Task brief =
Exact wording is needed for every line from the one holding "This screenshot has height=868, width=1386." to the end of the records below; write those lines out and omit the pictures.

═══ Material for this exercise ═══

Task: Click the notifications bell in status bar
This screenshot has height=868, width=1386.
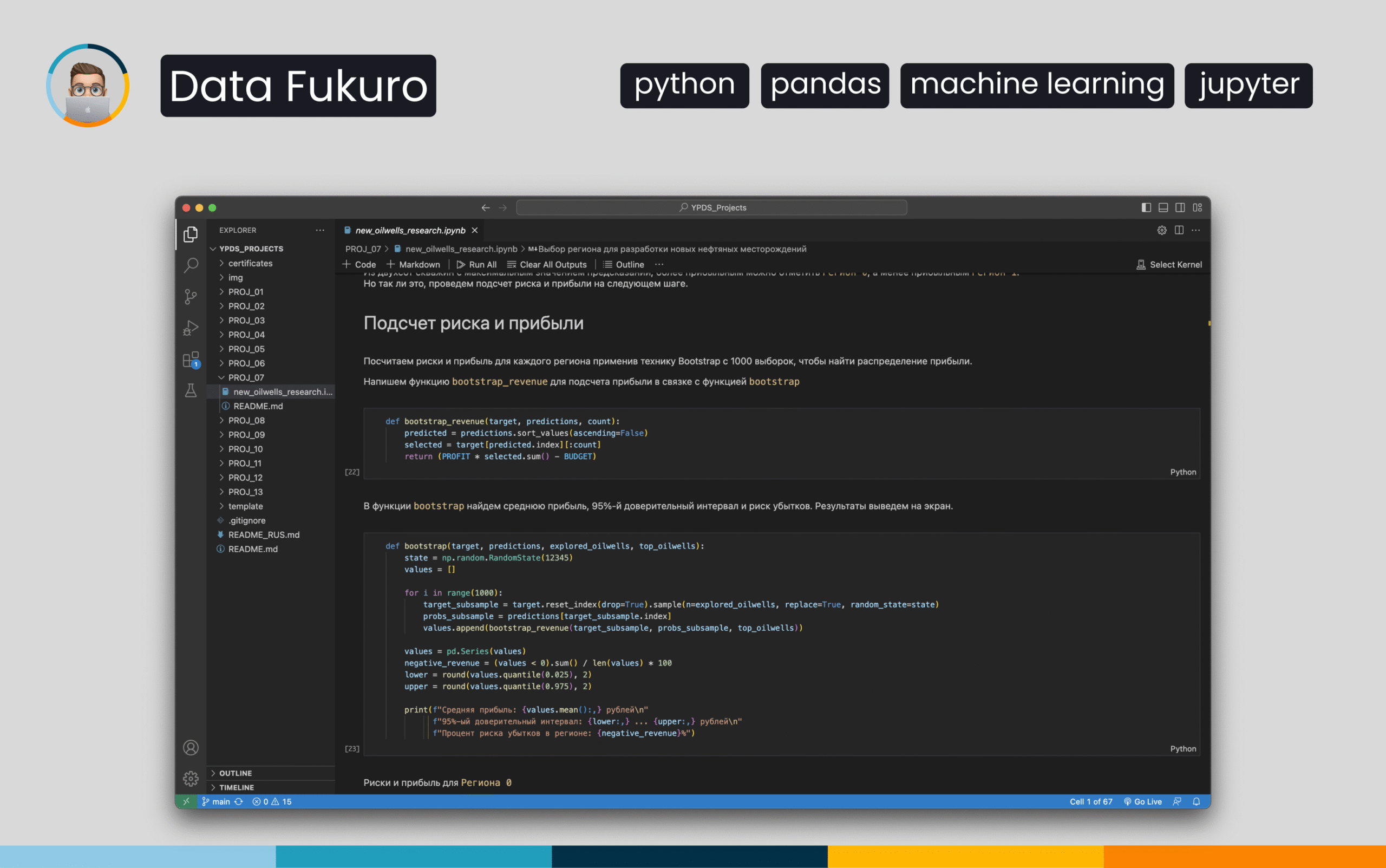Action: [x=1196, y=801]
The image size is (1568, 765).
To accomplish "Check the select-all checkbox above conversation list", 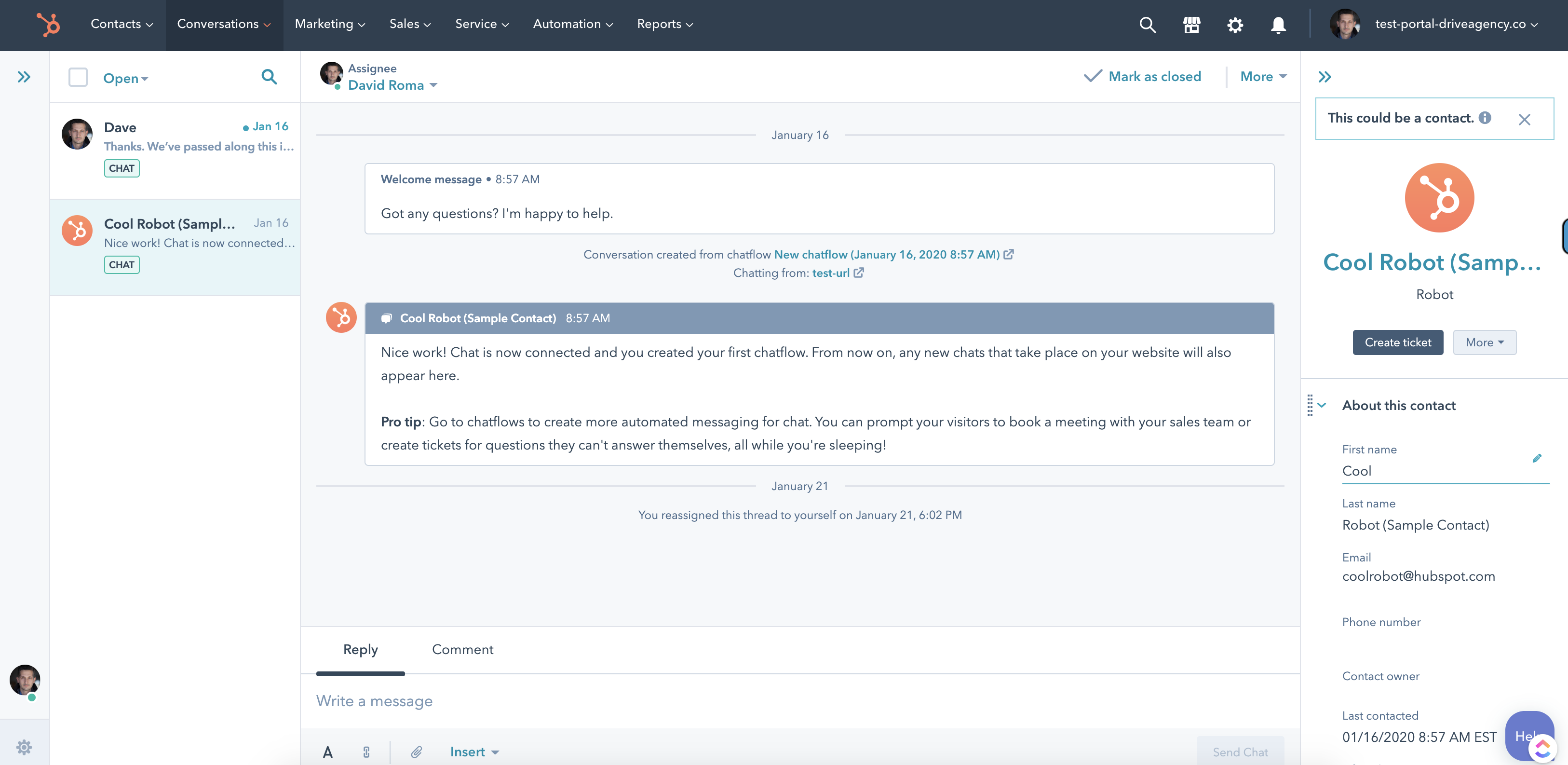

═══

Exercise output =
This screenshot has height=868, width=1386.
Action: [x=1196, y=801]
The image size is (1568, 765).
To accomplish "Check the select-all checkbox above conversation list", 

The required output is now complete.